The sharpest fall in European stocks since 2011 has been followed by a second day of steep drops as investors flee risk because of global economic weaknesses.
Many stock markets, including the FTSE 100, recovered some ground in early Thursday trading - helped by some encouraging corporate results - though jitters soon outweighed the search for bargains.
The FTSE 100 was down 2% in late-morning trade after a 2.8% drop on Wednesday.
It was a series of weak reports on the health of the two biggest economies in the world that sparked the big sell-off.
Hours after Chinese inflation data disappointed - falling to a near five-year low - it was revealed that US retail sales and producer prices both dropped last month.
The woeful economic signals started a safe-haven rally in US Treasuries while a sharp fall in the dollar lent modest support to oil prices, though Brent crude still shed 1.1% to $82.72-a-barrel as weak demand continued to dominate pricing.
Investors were already worried about the looming end to the US Federal Reserve's programme of quantitative easing (QE) this month before the global growth fears properly surfaced.
Eurozone
It was euro area weakness that dominated trading on Thursday.
The latest inflation figures for the eurozone showed annual growth of just 0.3% across the single currency bloc, doing nothing to dispel fears the European Central Bank's (ECB's) previous rate measures to boost activity had failed to make the grade.
It is facing increasing demands to start a programme of quantitative easing.
The International Monetary Fund recently forecast a 40% chance of eurozone recession and German Chancellor Angela Merkel used a speech to insist that Europe push ahead with efforts to cut public deficits and improve competitiveness.
She warned that the debt crisis had not yet been overcome and its causes had not yet been eliminated.

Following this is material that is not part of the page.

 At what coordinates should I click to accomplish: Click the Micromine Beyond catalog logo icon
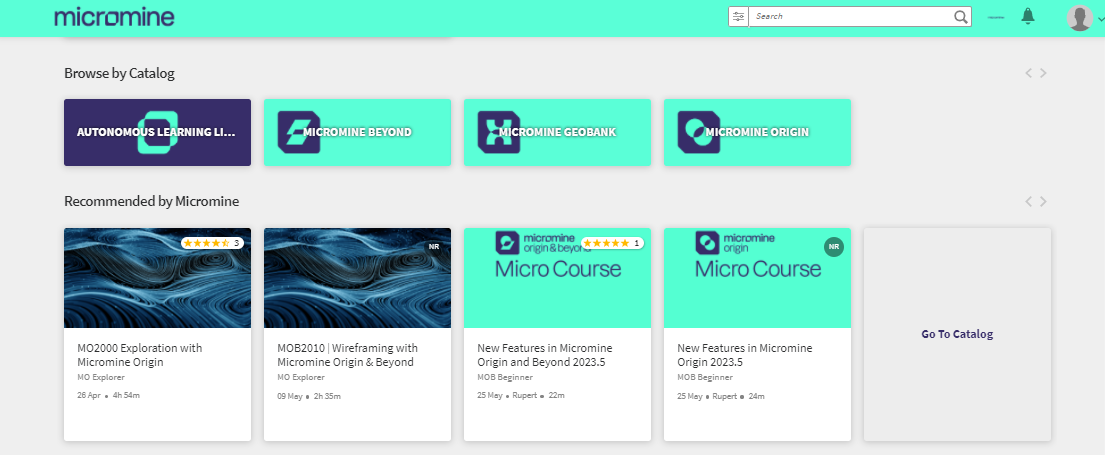(298, 132)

While the UK's economic performance is outstripping many of its major competitors, the FTSE 100 has hit 15-month lows on the back of the wider world's problems because of the market's exposure to mining and other commodity stocks.
The Chancellor George Osborne has acknowledged that the stagnation in the eurozone is a major threat to the UK's recovery.
There is also immediate concern about Greece.
Its main stock market fell 10% at one point on Wednesday as it also got to grips with worries its government may collapse next year, putting the country's crucial bailout programme in danger.
Greek 10-year bond yields - the cost of servicing its debts - hit 8.9% on Thursday.